Saved entries:

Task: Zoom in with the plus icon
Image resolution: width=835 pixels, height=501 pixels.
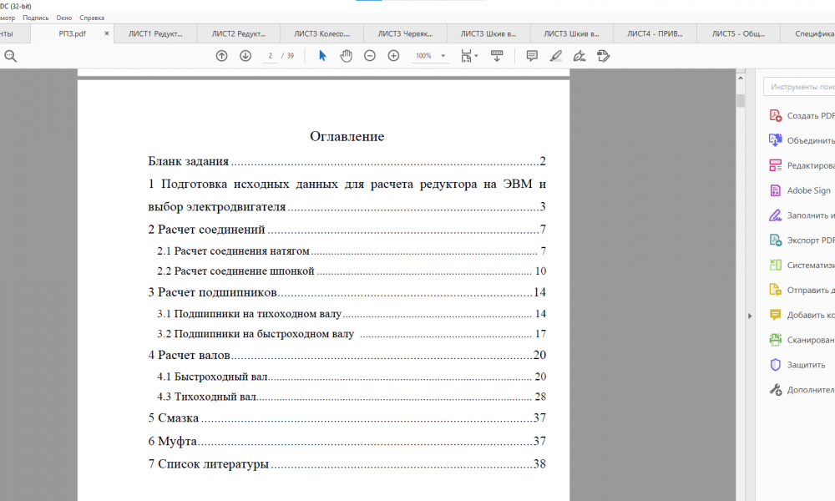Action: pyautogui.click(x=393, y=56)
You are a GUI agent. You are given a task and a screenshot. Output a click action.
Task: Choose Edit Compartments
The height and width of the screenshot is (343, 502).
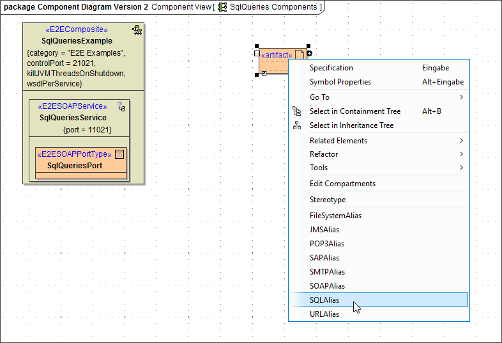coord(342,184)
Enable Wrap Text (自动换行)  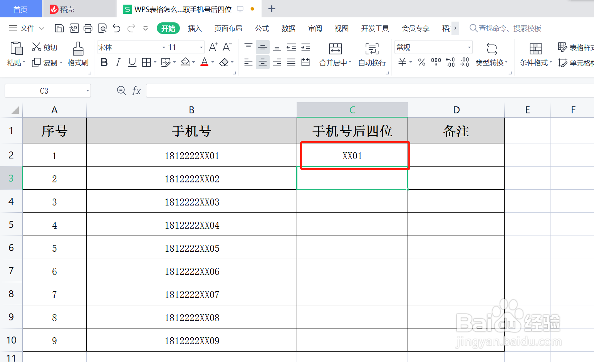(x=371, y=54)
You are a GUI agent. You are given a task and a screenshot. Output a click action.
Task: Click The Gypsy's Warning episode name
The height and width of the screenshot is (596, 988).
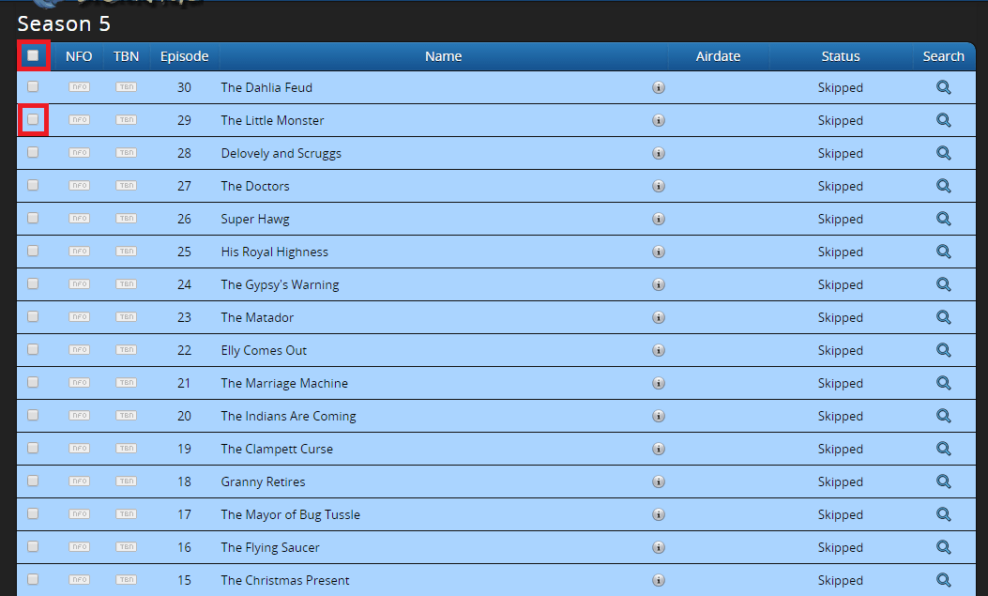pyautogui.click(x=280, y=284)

* * *

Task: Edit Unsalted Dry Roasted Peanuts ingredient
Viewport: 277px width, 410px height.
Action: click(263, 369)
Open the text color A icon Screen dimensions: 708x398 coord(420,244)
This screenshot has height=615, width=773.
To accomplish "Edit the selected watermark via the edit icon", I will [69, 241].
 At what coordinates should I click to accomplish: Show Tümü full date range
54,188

WHAT THE TASK ASKS:
From the records above, copy exactly the lines starting at the one with "Task: Zoom in with the plus icon" and ending at the one with "Task: Choose Edit Compartments", and no others. Pictures stay out.

REPLY:
Task: Zoom in with the plus icon
Image resolution: width=835 pixels, height=501 pixels.
Action: pyautogui.click(x=393, y=56)
You are a GUI agent. You are given a task and a screenshot. Output a click action.
Task: Choose Edit Compartments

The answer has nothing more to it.